Many of you may remember back in the day when we held a competition called IronFlash. The idea was to give a group of teams an afternoon to come up with the coolest thing they could in Flash. They were allowed to bring in media assets acquired the day before. Each year we ran this, more and more teams weren't able to get a project running before time was up. This problem corresponded directly to the increased complexity of Flash over time. The release of AS3 essentially killed this event and many others like it. 

At our FlashinTO user group meetings during the Flash 6 days, it was common to have a group of people sitting around trying out code ideas and working together to build a project. This doesn't happen any more. Now we see a divide between "those who can code" and "those who want to be able to code", where the latter are not confident enough in their skills to even think about public coding.

The Flash crew at Adobe have acknowledge this divide. The Flash community is split between the uber coder and the dabbler, the enterprise developer and the banner designer. There are also lots of people somewhere in between. This is a challenge that Adobe needs to resolve.
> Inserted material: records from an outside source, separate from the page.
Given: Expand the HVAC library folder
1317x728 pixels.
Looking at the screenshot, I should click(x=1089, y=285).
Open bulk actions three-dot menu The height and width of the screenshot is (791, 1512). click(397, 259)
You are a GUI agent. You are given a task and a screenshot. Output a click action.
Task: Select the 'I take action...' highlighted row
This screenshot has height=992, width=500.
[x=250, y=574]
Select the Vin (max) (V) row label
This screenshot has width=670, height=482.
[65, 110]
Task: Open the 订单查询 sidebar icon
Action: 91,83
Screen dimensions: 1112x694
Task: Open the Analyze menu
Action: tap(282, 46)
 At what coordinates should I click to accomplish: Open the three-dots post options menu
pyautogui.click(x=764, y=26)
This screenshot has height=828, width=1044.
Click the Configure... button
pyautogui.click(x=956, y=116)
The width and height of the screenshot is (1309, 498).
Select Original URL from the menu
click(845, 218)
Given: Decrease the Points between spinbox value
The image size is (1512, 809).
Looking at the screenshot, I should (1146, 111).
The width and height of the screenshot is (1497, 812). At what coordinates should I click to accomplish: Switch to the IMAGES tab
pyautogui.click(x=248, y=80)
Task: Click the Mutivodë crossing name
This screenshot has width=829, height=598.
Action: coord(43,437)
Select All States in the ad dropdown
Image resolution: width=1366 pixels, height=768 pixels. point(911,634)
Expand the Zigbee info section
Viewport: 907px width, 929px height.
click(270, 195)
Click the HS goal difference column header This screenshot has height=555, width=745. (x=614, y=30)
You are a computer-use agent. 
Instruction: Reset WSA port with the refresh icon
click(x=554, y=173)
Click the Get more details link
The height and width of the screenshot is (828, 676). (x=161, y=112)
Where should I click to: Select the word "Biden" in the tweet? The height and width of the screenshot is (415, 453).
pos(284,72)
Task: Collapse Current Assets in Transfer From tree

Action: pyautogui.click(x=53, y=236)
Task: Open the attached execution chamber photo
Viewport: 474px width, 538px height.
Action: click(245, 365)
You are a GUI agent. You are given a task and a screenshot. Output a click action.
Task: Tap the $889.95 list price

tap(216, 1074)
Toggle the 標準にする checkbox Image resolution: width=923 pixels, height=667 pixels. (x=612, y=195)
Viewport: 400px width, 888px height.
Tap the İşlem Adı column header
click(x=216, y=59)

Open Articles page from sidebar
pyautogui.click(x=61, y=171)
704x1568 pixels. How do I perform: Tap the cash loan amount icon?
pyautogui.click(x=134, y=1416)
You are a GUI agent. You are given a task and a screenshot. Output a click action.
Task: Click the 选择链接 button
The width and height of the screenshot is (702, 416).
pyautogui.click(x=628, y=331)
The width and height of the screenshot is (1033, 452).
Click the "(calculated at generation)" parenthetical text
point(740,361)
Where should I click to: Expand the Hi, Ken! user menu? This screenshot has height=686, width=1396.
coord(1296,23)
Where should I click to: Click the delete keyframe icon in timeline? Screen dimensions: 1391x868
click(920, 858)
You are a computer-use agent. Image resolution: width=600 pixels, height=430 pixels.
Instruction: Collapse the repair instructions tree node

In the meantime, Ted Patrick has just released two libraries that help achieve this simplification. Of course in his comments some have made it clear that they think these libraries are a bad idea for numerous coder-centric reasons. But I can see how these would be great for many of the developers I encounter on a regular basis.

Tubes is a simple messaging system for targeting instance names or broadcasting messages to all listeners in the application. The most interesting project however is FDOT. Ted has gathered a bunch of great projects into the FDOT library and then put simple wrappers around those. An example given is:

Load.json( 'test.json' , load , { method:'post', data:{ a:1 } } );

This loads a json file, defines a callback handler and sets the parameters. Super easy. You can also do load.text, load.swf, load.image, etc. They all work the same way.

I really hope this ideal of simplicity continues to push through Adobe. I love AS3 and I think the deep capabilities it gives to developers are awesome. But I also miss the days when someone could pick up programming in Flash in a few days or weeks vs a few months or years. Flash needs to be both of these things. I think Ted is on the right path here and I expect to see good things in the future as a result.